What to include in the “box,” part II (ideas for fun, extra, nonessentials):
- Menstrual cups and accessories. A lot of young girls are turned off by the idea of using an internal menstrual product. But it might be a good idea to get one in case they become curious and want to try it. Menstrual cups can be so freeing if you find one that fits you well – almost like not even being on your period! It does take some experimentation to find the right one. A few of my favorites are the FemmyCycle teen, the Pixie Cup small, and this adorable rainbow colored Yuuki Menstrual Cup small. You’ll also want to get a cup spot, which is basically just a cute fabric resting spot where you can place your cup while you’re changing it so that it doesn’t get dirty. Most menstrual cups come with a storage pouch, but there are also some really fun handmade ones that you can find on Etsy.
- Assorted bath and body personal care items. My absolute favorites are from Indigo Wild. Their scents are delicious, created with essential oils rather than irritating synthetic fragrances, and their products are made with all natural, non-toxic ingredients. This assorted sampler would be a perfect addition to a moon box.
- Nail Polish. Ella+Mila is a favorite brand in our home, not only because of their colorful shades but also because it’s a “7 free product” (does not contain: Formaldehyde, Toluene, DiButyl Phthalate (DBP), Formaldehyde Resin, Camphor) and made in the USA.
- Deodorant. These are two of my personal, non-toxic favorites for kids: Meow Meow Tweet, which comes in a solid, stick form, or EO Organic Deodorant, which comes in a spray bottle.
- Manicure kit. I have yet to find a standard manicure kit that I really love, so I opt instead to create my own. I buy a nice set of tweezers, cuticle clippers, toenail clippers, cuticle pusher, and nail cleaner. They don’t have to be the most expensive, just whichever quality brand that you can find at your local drug store. The one brand that I swear by for nail files is Diamancel. They’re simply the best! The Diamond Nail File (2 Medium) is a standard grit that you will use frequently. Lastly, I sew a zippered pouch that is just the right size to hold all of the equipment. If you don’t sew, you can find an assortment of handmade zippered pouches on Etsy
- Make-up. I prefer to purchase a non-toxic brand, such as Rejuva Minerals. They carry the perfect starter set that includes a variety of products to experiment with.

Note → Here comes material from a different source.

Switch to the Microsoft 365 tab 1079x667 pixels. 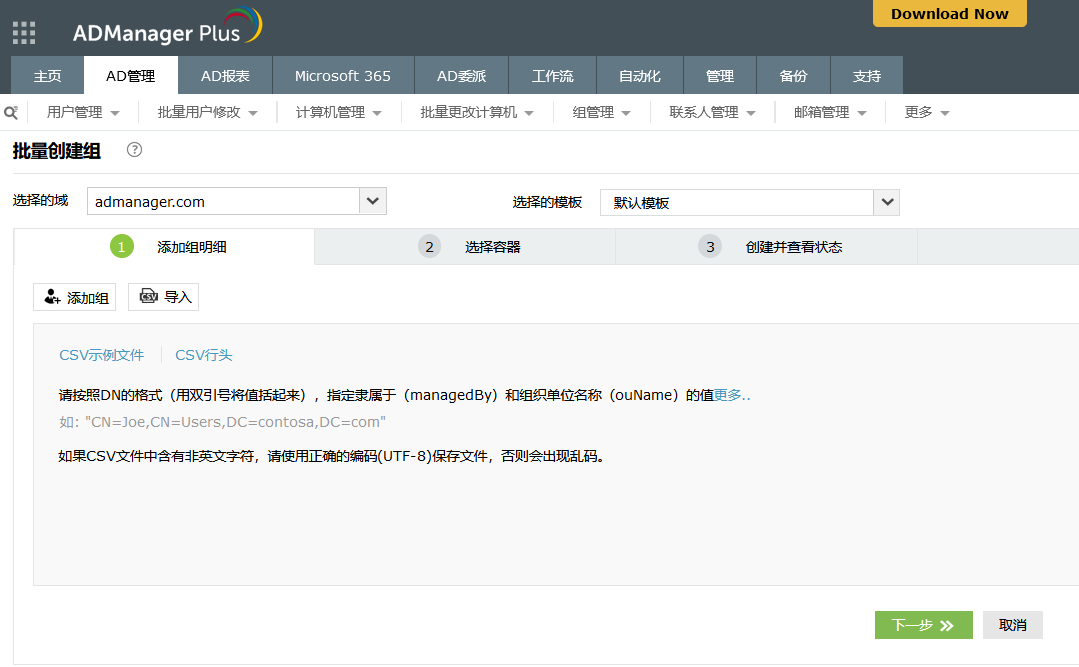[342, 76]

- Training Bras. You can go for commercial bras, like these ones that I bought at Nordstrom’s online, or you can splurge and buy some comfy handmade bras and underwear from independent vendors on Etsy.
- Cycle charting Apps. Bonus points for teaching your girl about the various nuances of the menstrual cycle. I haven’t found any books on the subject that are written for young girls, as most of the books about menstrual charting are geared towards couples who are trying to conceive or avoid pregnancy. But I still think it’s a useful and empowering thing for all girls to understand more about their body and how it works. If you have access to a smartphone, you can download a free menstrual charting App, such as “Clue”, to make charting even easier and more fun. If you don’t have access to Apps, you can also google for “menstrual chart” to find free downloads to print out for personal use.
- Personalized gifts. Maybe your girl isn’t into make-up or some of the girly things that I’ve featured in this post. You know her best – be sure and find things that she will like. Moon boxes are the most meaningful when they convey that you see her for who she is, and affirm that. Some other items that might be fun to include are: books (for bookworms), a cozy pair of socks, stationary, a journal, art supplies, or all natural treats (like these three ingredient peppermint patties,) It doesn’t have to be expensive – it just needs to come from the heart.